Sit tight. If you haven't put on your rain gear by now, it's time to wait for the storm to pass. The most important thing during a bear market is to keep your emotions under control. I have been strongly urging my GrowthInvestor newsletter subscribers to hold some cash because at the bottom of bear markets, when everyone else has thrown in the towel, you want both the capital and the emotional fortitude to pick up the bargains.

I certainly should have listened to my own advice, as some recent purchases for GrowthInvestor, such as  Quicksilver Gas Services ,  Legacy Reserves , and  Denbury Resources , have been clobbered. I knew the deleveraging cycle would be bad, but I thought fundamentals would matter somewhat. Wow, I was absolutely wrong about that. Fundamentals don't matter in a bear market. Fear is the only thing that matters.
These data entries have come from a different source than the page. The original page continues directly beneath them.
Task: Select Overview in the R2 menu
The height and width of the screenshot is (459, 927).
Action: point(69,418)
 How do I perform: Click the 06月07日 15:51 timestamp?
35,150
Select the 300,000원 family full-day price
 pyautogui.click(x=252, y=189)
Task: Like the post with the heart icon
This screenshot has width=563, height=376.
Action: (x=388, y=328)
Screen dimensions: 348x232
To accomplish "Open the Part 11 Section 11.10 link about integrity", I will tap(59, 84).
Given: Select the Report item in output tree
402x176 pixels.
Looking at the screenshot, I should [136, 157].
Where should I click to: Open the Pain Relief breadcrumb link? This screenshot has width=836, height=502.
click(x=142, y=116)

However, I still don't think I'm wrong about the fundamentals. If I had told you a year ago, when oil was trading at around $70 per barrel, that we would be standing on the brink of global economic collapse and oil would still be around $90 per barrel, would you think I was crazy? Yet, here we are. The fact that oil is still around $90 per barrel speaks to the magnitude of the supply constraint. Of course, the economic picture could get a lot worse. That's why I mentioned a few months ago that I wish I could run the Growth Portfolio long/short. Holding Legacy as it got cut in half (and now yielding 17%!) is painful, but shorting an investment bank or two into oblivion can help to ease the pain.
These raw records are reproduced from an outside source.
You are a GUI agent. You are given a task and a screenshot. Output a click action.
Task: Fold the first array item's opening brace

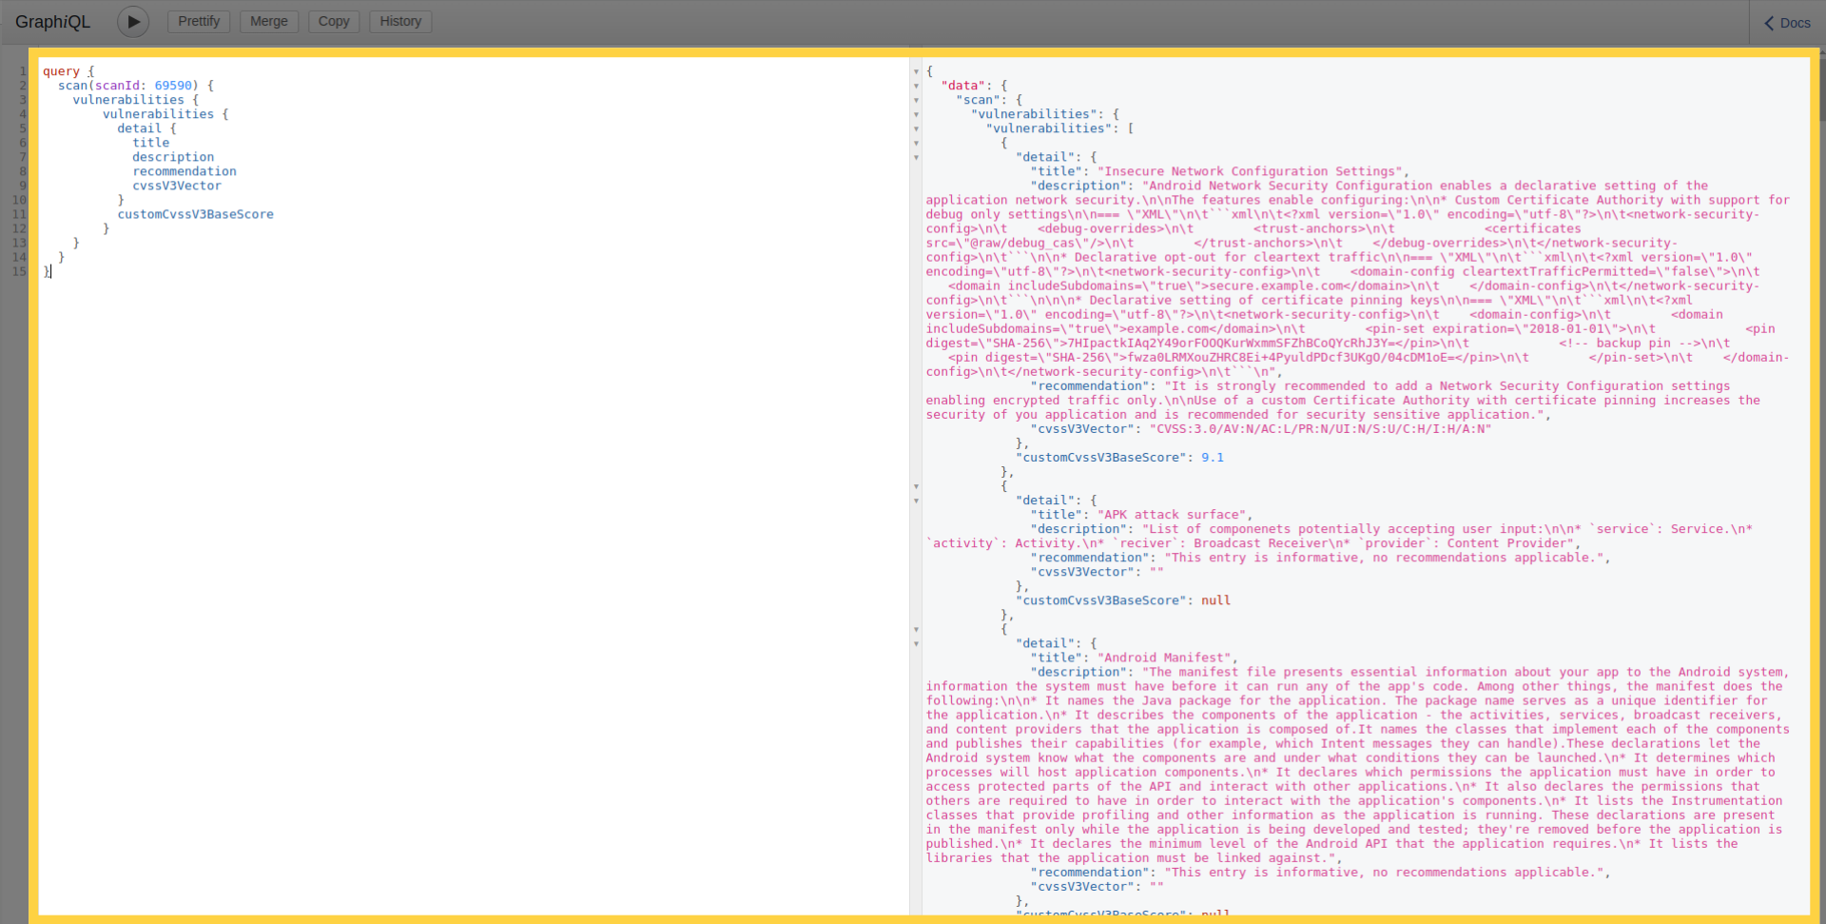pyautogui.click(x=916, y=143)
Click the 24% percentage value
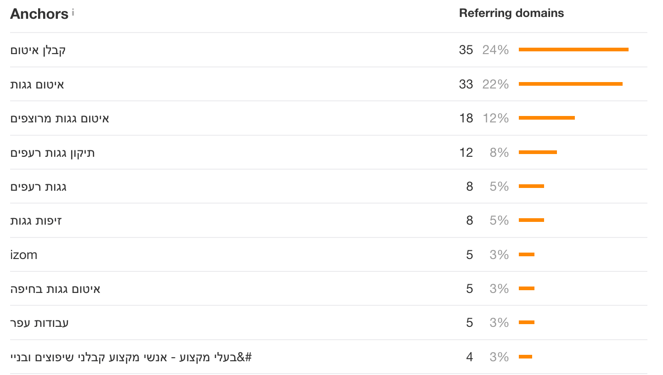663x375 pixels. 495,50
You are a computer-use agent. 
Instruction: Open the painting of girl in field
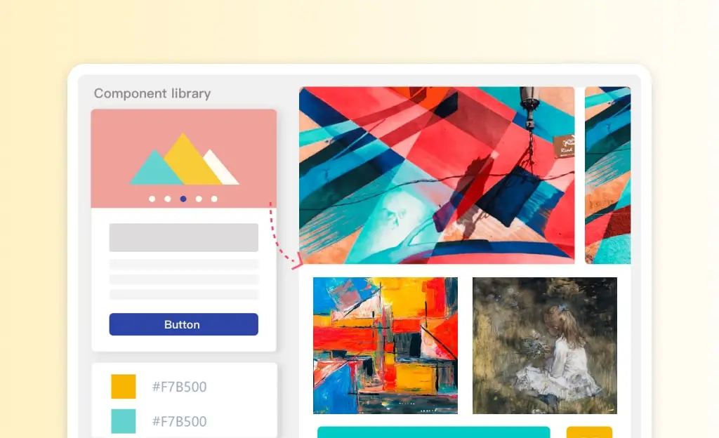point(545,345)
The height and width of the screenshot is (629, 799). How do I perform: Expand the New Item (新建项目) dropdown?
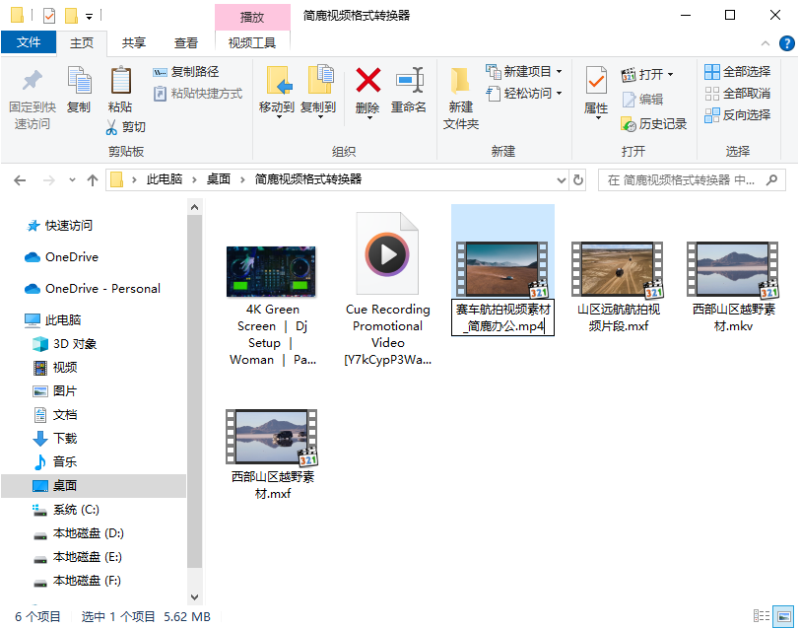click(x=559, y=72)
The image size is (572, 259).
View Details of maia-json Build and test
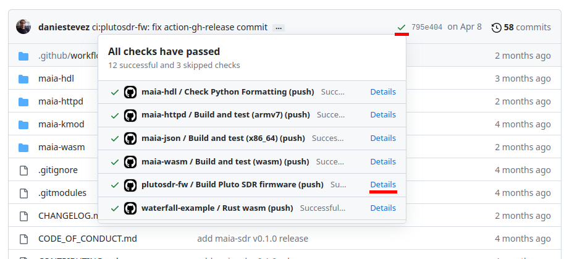click(383, 138)
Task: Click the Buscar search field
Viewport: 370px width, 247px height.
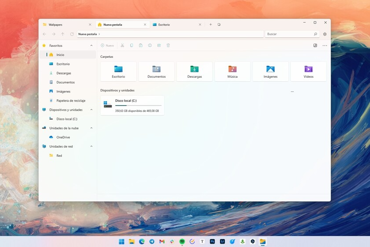Action: [292, 34]
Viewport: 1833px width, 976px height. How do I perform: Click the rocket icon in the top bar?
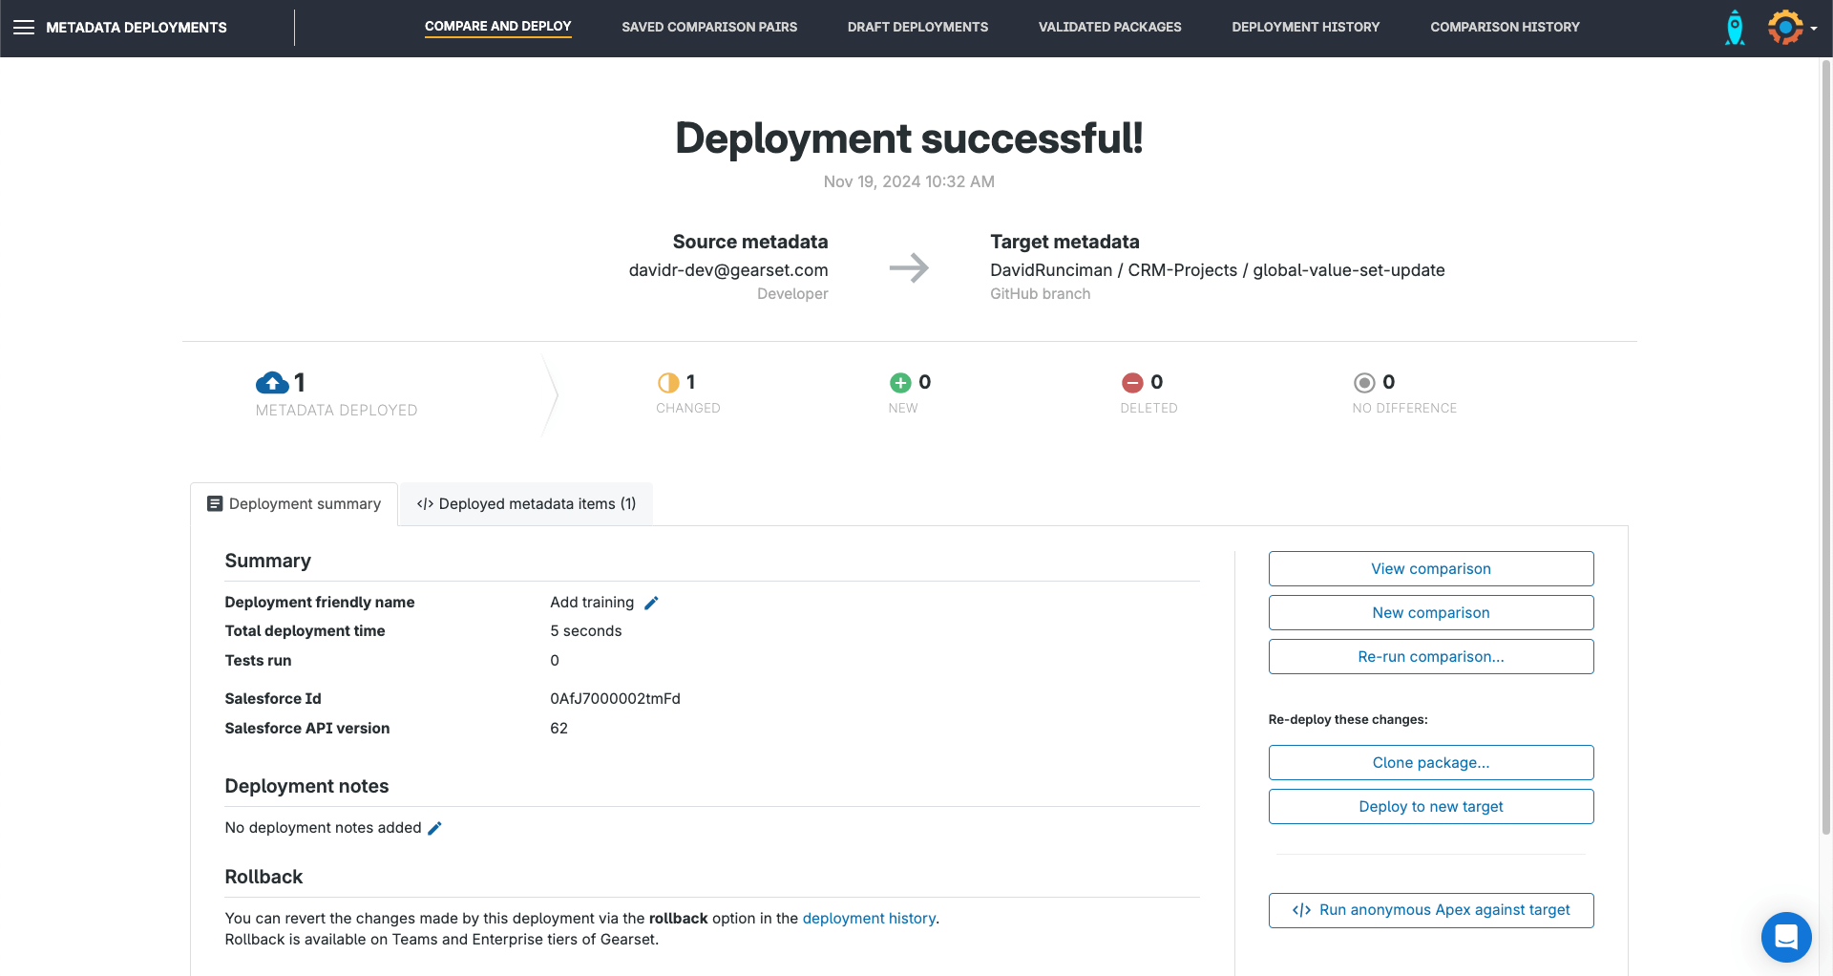(1735, 28)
If I were stranded on a desert island for the next 10 years, I'd want all my money in domestic sources of oil. The central banks around the world are doing everything in their power to reinflate, and this means printing money. Real assets will have value. Moreover, before the credit markets shut down, we were fighting a tough battle against the inexorable decline of existing oil production. Current oil prices won't shut down existing production because the variable costs are still far below, but new exploration should slow significantly. Also, without a functioning credit market to finance new production, the supply constraint could become much worse. This is by far the most depressing aspect of the credit crisis for me. We face real problems as a civilization with energy and our energy infrastructure. Without financing, new power plants get shelved, new oil production is slowed, and investments in alternative energy are scrapped. We may have endangered the foundation of our civilization because we wanted to flip some houses.

When to Buy Stocks?
By traditional measures, plenty of stocks look cheap. High-quality companies are trading at single-digit multiples and the master limited partnerships (MLPs) are trading at insane yields. However, I have concerns that the opportunity cost of capital is incredibly high right now. I've been buying lots of things recently, but not equities. If you want real bargains, go poke around the debt markets. When I talk to my friends in the hedge fund and private equity worlds, all I hear is that the new money being raised now is slated for the debt markets. Equities will have to compete for capital with the debt market, and given the relative values right now, I have no idea why anyone would buy equities. Either the debt market has to recover (bringing down yields) or the stock market has further declines ahead (bringing up yields).

So is this a good time to buy? It probably is, but until the credit and debt markets recover and the opportunity cost of capital declines, there may be more buying opportunities ahead for equities.